If it’s productive and can improve the business, I embrace it. I wish I got more of it.
James Dooley:
Yeah, negative feedback can be fuel. Trolls, on the other hand, probably best just blocked and ignored.
Next question: Do you get involved in hiring and firing staff, even at middle-management level?
Neil Patel:
Depends on the role. For marketing roles reporting to me — yes. For most mid-level roles — not anymore. I used to. I still deal with executive hires. Recently I was discussing a potential hire for China with someone on our leadership team.
James Dooley:
And with company culture — do you have anything in place to improve team happiness?
Neil Patel:
Not personally. As a company we do, but I don’t spend much time on culture. My time goes into mergers, acquisitions, client work and potential clients.

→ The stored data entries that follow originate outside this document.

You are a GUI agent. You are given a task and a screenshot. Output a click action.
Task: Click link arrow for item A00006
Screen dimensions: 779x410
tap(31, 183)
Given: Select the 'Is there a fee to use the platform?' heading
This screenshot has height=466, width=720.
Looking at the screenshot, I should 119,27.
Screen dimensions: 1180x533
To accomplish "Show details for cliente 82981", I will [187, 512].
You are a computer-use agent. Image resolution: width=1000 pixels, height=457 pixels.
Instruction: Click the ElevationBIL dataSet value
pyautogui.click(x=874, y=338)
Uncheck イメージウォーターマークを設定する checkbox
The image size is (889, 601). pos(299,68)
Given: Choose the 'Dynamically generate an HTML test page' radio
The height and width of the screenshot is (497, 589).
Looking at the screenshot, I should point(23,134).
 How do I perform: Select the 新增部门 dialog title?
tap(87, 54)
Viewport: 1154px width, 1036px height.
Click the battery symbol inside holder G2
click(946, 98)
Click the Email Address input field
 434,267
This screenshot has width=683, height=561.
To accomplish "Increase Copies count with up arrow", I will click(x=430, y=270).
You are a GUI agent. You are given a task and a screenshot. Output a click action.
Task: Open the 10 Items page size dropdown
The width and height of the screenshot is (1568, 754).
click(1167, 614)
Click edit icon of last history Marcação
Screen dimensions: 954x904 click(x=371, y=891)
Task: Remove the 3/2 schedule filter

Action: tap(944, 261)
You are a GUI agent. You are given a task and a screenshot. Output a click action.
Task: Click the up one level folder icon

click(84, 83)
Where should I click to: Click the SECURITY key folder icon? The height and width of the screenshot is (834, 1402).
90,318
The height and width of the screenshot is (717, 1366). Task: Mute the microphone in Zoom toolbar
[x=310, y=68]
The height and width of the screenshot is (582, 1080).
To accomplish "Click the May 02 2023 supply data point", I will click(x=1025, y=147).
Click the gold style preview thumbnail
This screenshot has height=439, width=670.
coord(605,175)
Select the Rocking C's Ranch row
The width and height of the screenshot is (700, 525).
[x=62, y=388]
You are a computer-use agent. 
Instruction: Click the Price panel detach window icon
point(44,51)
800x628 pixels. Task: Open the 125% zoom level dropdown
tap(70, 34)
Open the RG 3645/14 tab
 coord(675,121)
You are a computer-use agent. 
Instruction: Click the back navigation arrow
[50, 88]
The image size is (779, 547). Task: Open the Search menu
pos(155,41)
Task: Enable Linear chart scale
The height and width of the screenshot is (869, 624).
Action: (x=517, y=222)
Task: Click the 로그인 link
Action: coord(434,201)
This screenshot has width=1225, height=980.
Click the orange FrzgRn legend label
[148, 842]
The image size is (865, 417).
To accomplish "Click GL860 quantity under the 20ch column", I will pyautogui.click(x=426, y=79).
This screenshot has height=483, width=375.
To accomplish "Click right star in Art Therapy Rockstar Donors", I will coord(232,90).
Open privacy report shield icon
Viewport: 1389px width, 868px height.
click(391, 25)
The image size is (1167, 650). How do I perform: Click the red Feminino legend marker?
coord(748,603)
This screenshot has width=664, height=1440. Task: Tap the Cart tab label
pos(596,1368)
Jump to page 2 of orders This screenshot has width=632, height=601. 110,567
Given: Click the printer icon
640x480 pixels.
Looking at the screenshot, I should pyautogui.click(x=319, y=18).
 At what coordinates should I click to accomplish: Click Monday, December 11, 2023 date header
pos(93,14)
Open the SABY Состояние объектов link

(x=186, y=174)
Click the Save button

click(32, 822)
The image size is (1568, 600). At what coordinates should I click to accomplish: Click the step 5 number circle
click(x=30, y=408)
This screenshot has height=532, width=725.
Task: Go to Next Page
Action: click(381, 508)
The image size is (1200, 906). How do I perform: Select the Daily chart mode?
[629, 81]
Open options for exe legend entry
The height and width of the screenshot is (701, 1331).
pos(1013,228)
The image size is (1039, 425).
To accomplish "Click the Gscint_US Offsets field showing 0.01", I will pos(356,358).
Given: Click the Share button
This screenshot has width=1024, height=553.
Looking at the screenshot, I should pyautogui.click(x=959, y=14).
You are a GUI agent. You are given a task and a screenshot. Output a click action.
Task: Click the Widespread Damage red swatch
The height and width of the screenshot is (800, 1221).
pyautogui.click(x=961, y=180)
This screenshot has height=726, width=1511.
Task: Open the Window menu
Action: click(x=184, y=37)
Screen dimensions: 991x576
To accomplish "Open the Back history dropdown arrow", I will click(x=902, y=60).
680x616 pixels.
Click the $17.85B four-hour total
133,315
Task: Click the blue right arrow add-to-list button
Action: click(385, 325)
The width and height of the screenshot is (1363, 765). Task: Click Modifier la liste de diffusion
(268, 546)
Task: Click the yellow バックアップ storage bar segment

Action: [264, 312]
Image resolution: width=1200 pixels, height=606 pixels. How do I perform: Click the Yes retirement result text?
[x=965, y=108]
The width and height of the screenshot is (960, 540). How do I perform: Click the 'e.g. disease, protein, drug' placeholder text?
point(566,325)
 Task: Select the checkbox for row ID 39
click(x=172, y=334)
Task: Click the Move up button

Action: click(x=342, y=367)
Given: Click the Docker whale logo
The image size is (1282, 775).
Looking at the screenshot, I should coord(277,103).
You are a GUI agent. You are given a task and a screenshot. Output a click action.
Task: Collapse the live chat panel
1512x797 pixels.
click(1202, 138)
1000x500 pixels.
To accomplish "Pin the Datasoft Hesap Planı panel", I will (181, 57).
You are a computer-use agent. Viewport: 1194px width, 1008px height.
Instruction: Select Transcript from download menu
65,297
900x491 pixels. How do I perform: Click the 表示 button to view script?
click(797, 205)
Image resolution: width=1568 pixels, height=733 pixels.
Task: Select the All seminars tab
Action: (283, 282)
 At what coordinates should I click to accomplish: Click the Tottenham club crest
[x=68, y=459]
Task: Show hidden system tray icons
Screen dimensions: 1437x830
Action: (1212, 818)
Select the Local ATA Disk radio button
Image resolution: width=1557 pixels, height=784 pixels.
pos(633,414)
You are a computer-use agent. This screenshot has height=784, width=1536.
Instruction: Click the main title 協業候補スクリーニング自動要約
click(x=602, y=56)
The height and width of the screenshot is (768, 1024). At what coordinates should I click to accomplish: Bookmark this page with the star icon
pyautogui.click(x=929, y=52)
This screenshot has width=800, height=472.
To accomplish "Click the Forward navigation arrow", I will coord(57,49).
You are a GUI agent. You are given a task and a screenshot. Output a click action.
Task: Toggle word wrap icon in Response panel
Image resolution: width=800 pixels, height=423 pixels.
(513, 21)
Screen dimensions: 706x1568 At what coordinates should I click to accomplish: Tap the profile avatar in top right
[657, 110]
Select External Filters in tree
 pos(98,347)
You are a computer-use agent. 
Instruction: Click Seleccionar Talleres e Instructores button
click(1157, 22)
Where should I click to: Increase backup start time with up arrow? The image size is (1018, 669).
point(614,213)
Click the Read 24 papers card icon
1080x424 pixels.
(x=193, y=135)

But we do have a whole team that focuses on culture because it’s crucial. We recently passed on acquiring a company purely due to terrible culture based on their Glassdoor reviews.
James Dooley:
Interesting. So here’s a deep one: If you lost everything today — contacts, knowledge — but could tell yourself one job role to get into, what would it be?
Neil Patel:
Private equity. I'd learn finance, buy companies, grow them, then eventually raise my own fund based on that track record.
James Dooley:
Great answer. You’re also a father — how do you balance family time and work?
Neil Patel:
I don’t assign rigid blocks of “family time” and “work time.” Instead, I integrate family into my day where possible. Talk to them between calls, eat dinner together without phones, read to them, put them to bed.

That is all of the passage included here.